(Saved entries)
========================================================================

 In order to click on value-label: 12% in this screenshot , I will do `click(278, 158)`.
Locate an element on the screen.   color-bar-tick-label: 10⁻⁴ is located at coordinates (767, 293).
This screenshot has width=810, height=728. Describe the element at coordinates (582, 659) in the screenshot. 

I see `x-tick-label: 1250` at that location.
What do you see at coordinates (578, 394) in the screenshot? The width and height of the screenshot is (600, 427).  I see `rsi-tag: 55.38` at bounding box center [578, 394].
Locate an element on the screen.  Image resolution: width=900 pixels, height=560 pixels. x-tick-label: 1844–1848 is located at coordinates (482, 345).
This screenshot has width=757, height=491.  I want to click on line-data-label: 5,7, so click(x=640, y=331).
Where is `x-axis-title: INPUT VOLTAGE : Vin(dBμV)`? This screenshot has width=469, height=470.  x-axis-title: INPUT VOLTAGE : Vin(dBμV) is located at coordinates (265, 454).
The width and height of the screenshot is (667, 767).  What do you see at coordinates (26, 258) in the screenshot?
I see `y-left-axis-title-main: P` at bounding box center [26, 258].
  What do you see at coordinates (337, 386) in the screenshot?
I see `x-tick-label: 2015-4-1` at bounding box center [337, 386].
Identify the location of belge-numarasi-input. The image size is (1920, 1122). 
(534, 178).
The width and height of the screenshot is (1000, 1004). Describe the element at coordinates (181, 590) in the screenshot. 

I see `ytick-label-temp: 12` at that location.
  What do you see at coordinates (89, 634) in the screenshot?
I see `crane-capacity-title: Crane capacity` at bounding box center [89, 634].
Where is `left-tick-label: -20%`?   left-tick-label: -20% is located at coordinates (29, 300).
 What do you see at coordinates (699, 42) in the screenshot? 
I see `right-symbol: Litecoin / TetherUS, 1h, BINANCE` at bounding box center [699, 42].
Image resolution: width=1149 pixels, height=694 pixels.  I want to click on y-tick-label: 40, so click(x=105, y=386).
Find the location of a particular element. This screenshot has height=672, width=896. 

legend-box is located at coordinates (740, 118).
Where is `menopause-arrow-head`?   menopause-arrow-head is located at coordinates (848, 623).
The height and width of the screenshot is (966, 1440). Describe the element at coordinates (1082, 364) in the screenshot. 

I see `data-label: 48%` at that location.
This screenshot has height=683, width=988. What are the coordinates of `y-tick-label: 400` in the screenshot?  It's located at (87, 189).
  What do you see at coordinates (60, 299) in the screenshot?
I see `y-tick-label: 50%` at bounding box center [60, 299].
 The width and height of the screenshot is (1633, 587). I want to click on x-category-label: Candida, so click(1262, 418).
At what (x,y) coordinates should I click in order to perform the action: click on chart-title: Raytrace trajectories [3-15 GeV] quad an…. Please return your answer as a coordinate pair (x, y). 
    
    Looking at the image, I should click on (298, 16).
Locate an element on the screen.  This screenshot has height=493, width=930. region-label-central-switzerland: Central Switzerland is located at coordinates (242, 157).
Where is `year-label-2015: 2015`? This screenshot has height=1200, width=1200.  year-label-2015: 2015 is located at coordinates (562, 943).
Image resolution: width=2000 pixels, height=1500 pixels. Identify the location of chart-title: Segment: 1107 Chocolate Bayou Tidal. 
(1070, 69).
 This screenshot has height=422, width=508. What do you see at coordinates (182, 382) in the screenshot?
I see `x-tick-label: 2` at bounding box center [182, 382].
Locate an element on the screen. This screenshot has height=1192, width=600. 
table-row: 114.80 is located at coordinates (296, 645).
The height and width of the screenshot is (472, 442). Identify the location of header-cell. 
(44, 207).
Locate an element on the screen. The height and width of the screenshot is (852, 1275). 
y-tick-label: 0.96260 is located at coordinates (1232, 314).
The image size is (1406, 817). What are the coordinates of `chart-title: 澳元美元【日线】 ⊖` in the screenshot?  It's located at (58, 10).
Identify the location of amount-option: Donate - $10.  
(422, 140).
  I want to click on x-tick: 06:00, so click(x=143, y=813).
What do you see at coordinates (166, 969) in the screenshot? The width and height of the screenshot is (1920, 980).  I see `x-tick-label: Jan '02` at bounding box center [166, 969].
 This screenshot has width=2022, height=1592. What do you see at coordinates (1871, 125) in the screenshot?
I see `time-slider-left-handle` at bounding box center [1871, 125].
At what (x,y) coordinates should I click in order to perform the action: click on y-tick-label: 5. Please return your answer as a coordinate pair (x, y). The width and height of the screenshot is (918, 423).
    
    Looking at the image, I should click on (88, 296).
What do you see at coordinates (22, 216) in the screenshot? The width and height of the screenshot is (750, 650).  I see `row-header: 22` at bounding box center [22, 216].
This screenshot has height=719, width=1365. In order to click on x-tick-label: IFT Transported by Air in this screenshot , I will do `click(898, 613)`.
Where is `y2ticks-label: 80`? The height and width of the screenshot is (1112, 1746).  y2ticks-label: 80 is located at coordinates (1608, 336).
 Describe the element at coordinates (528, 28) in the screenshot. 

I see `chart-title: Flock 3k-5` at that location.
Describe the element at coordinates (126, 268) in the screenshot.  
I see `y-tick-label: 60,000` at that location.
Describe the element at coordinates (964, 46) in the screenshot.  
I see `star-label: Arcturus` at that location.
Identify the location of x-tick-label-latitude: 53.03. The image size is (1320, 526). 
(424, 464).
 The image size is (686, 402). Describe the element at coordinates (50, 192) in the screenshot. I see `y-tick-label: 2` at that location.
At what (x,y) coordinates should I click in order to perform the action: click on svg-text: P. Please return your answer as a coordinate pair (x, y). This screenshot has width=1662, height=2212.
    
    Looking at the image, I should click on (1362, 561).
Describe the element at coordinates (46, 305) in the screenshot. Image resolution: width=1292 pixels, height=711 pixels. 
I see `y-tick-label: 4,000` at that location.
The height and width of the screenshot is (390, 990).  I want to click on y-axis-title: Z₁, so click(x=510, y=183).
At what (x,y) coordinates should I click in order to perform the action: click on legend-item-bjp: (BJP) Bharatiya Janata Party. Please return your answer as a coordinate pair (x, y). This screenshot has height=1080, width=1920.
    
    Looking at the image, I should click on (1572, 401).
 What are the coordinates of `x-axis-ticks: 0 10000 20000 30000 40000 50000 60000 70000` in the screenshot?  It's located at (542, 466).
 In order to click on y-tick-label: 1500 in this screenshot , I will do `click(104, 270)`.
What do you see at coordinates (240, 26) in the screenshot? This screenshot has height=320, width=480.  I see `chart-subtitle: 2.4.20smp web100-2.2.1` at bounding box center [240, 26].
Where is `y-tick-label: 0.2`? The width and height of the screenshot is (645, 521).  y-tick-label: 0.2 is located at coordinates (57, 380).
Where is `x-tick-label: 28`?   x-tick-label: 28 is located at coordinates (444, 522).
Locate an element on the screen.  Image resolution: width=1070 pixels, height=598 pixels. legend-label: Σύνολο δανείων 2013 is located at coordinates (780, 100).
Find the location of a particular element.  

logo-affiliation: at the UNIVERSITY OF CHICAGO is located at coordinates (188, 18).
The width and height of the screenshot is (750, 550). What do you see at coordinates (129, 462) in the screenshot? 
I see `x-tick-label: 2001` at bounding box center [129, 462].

========================================================================

Output the records above as a Markdown table with two columns, Row and Line. Number each line in order and leave out the blank ones.

» RESULT OF THE EXERCISE:
| Row | Line |
|---|---|
| 1 |  In order to click on value-label: 12% in this screenshot , I will do `click(278, 158)`. |
| 2 | Locate an element on the screen.   color-bar-tick-label: 10⁻⁴ is located at coordinates (767, 293). |
| 3 | This screenshot has width=810, height=728. Describe the element at coordinates (582, 659) in the screenshot.  |
| 4 | I see `x-tick-label: 1250` at that location. |
| 5 | What do you see at coordinates (578, 394) in the screenshot? The width and height of the screenshot is (600, 427).  I see `rsi-tag: 55.38` at bounding box center [578, 394]. |
| 6 | Locate an element on the screen.  Image resolution: width=900 pixels, height=560 pixels. x-tick-label: 1844–1848 is located at coordinates (482, 345). |
| 7 | This screenshot has width=757, height=491.  I want to click on line-data-label: 5,7, so click(x=640, y=331). |
| 8 | Where is `x-axis-title: INPUT VOLTAGE : Vin(dBμV)`? This screenshot has width=469, height=470.  x-axis-title: INPUT VOLTAGE : Vin(dBμV) is located at coordinates (265, 454). |
| 9 | The width and height of the screenshot is (667, 767).  What do you see at coordinates (26, 258) in the screenshot? |
| 10 | I see `y-left-axis-title-main: P` at bounding box center [26, 258]. |
| 11 |   What do you see at coordinates (337, 386) in the screenshot? |
| 12 | I see `x-tick-label: 2015-4-1` at bounding box center [337, 386]. |
| 13 | Identify the location of belge-numarasi-input. The image size is (1920, 1122).  |
| 14 | (534, 178). |
| 15 | The width and height of the screenshot is (1000, 1004). Describe the element at coordinates (181, 590) in the screenshot.  |
| 16 | I see `ytick-label-temp: 12` at that location. |
| 17 |   What do you see at coordinates (89, 634) in the screenshot? |
| 18 | I see `crane-capacity-title: Crane capacity` at bounding box center [89, 634]. |
| 19 | Where is `left-tick-label: -20%`?   left-tick-label: -20% is located at coordinates (29, 300). |
| 20 |  What do you see at coordinates (699, 42) in the screenshot?  |
| 21 | I see `right-symbol: Litecoin / TetherUS, 1h, BINANCE` at bounding box center [699, 42]. |
| 22 | Image resolution: width=1149 pixels, height=694 pixels.  I want to click on y-tick-label: 40, so click(x=105, y=386). |
| 23 | Find the location of a particular element. This screenshot has height=672, width=896.  |
| 24 | legend-box is located at coordinates (740, 118). |
| 25 | Where is `menopause-arrow-head`?   menopause-arrow-head is located at coordinates (848, 623). |
| 26 | The height and width of the screenshot is (966, 1440). Describe the element at coordinates (1082, 364) in the screenshot.  |
| 27 | I see `data-label: 48%` at that location. |
| 28 | This screenshot has height=683, width=988. What are the coordinates of `y-tick-label: 400` in the screenshot?  It's located at (87, 189). |
| 29 |   What do you see at coordinates (60, 299) in the screenshot? |
| 30 | I see `y-tick-label: 50%` at bounding box center [60, 299]. |
| 31 |  The width and height of the screenshot is (1633, 587). I want to click on x-category-label: Candida, so click(1262, 418). |
| 32 | At what (x,y) coordinates should I click in order to perform the action: click on chart-title: Raytrace trajectories [3-15 GeV] quad an…. Please return your answer as a coordinate pair (x, y).  |
| 33 |     Looking at the image, I should click on (298, 16). |
| 34 | Locate an element on the screen.  This screenshot has height=493, width=930. region-label-central-switzerland: Central Switzerland is located at coordinates (242, 157). |
| 35 | Where is `year-label-2015: 2015`? This screenshot has height=1200, width=1200.  year-label-2015: 2015 is located at coordinates (562, 943). |
| 36 | Image resolution: width=2000 pixels, height=1500 pixels. Identify the location of chart-title: Segment: 1107 Chocolate Bayou Tidal.  |
| 37 | (1070, 69). |
| 38 |  This screenshot has height=422, width=508. What do you see at coordinates (182, 382) in the screenshot? |
| 39 | I see `x-tick-label: 2` at bounding box center [182, 382]. |
| 40 | Locate an element on the screen. This screenshot has height=1192, width=600.  |
| 41 | table-row: 114.80 is located at coordinates (296, 645). |
| 42 | The height and width of the screenshot is (472, 442). Identify the location of header-cell.  |
| 43 | (44, 207). |
| 44 | Locate an element on the screen. The height and width of the screenshot is (852, 1275).  |
| 45 | y-tick-label: 0.96260 is located at coordinates (1232, 314). |
| 46 | The image size is (1406, 817). What are the coordinates of `chart-title: 澳元美元【日线】 ⊖` in the screenshot?  It's located at (58, 10). |
| 47 | Identify the location of amount-option: Donate - $10.   |
| 48 | (422, 140). |
| 49 |   I want to click on x-tick: 06:00, so click(x=143, y=813). |
| 50 | What do you see at coordinates (166, 969) in the screenshot? The width and height of the screenshot is (1920, 980).  I see `x-tick-label: Jan '02` at bounding box center [166, 969]. |
| 51 |  This screenshot has width=2022, height=1592. What do you see at coordinates (1871, 125) in the screenshot? |
| 52 | I see `time-slider-left-handle` at bounding box center [1871, 125]. |
| 53 | At what (x,y) coordinates should I click in order to perform the action: click on y-tick-label: 5. Please return your answer as a coordinate pair (x, y). The width and height of the screenshot is (918, 423). |
| 54 |     Looking at the image, I should click on (88, 296). |
| 55 | What do you see at coordinates (22, 216) in the screenshot? The width and height of the screenshot is (750, 650).  I see `row-header: 22` at bounding box center [22, 216]. |
| 56 | This screenshot has height=719, width=1365. In order to click on x-tick-label: IFT Transported by Air in this screenshot , I will do `click(898, 613)`. |
| 57 | Where is `y2ticks-label: 80`? The height and width of the screenshot is (1112, 1746).  y2ticks-label: 80 is located at coordinates (1608, 336). |
| 58 |  Describe the element at coordinates (528, 28) in the screenshot.  |
| 59 | I see `chart-title: Flock 3k-5` at that location. |
| 60 | Describe the element at coordinates (126, 268) in the screenshot.   |
| 61 | I see `y-tick-label: 60,000` at that location. |
| 62 | Describe the element at coordinates (964, 46) in the screenshot.   |
| 63 | I see `star-label: Arcturus` at that location. |
| 64 | Identify the location of x-tick-label-latitude: 53.03. The image size is (1320, 526).  |
| 65 | (424, 464). |
| 66 |  The image size is (686, 402). Describe the element at coordinates (50, 192) in the screenshot. I see `y-tick-label: 2` at that location. |
| 67 | At what (x,y) coordinates should I click in order to perform the action: click on svg-text: P. Please return your answer as a coordinate pair (x, y). This screenshot has width=1662, height=2212. |
| 68 |     Looking at the image, I should click on (1362, 561). |
| 69 | Describe the element at coordinates (46, 305) in the screenshot. Image resolution: width=1292 pixels, height=711 pixels.  |
| 70 | I see `y-tick-label: 4,000` at that location. |
| 71 | The height and width of the screenshot is (390, 990).  I want to click on y-axis-title: Z₁, so click(x=510, y=183). |
| 72 | At what (x,y) coordinates should I click in order to perform the action: click on legend-item-bjp: (BJP) Bharatiya Janata Party. Please return your answer as a coordinate pair (x, y). This screenshot has height=1080, width=1920. |
| 73 |     Looking at the image, I should click on (1572, 401). |
| 74 |  What are the coordinates of `x-axis-ticks: 0 10000 20000 30000 40000 50000 60000 70000` in the screenshot?  It's located at (542, 466). |
| 75 |  In order to click on y-tick-label: 1500 in this screenshot , I will do `click(104, 270)`. |
| 76 | What do you see at coordinates (240, 26) in the screenshot? This screenshot has height=320, width=480.  I see `chart-subtitle: 2.4.20smp web100-2.2.1` at bounding box center [240, 26]. |
| 77 | Where is `y-tick-label: 0.2`? The width and height of the screenshot is (645, 521).  y-tick-label: 0.2 is located at coordinates (57, 380). |
| 78 | Where is `x-tick-label: 28`?   x-tick-label: 28 is located at coordinates (444, 522). |
| 79 | Locate an element on the screen.  Image resolution: width=1070 pixels, height=598 pixels. legend-label: Σύνολο δανείων 2013 is located at coordinates (780, 100). |
| 80 | Find the location of a particular element.   |
| 81 | logo-affiliation: at the UNIVERSITY OF CHICAGO is located at coordinates (188, 18). |
| 82 | The width and height of the screenshot is (750, 550). What do you see at coordinates (129, 462) in the screenshot?  |
| 83 | I see `x-tick-label: 2001` at bounding box center [129, 462]. |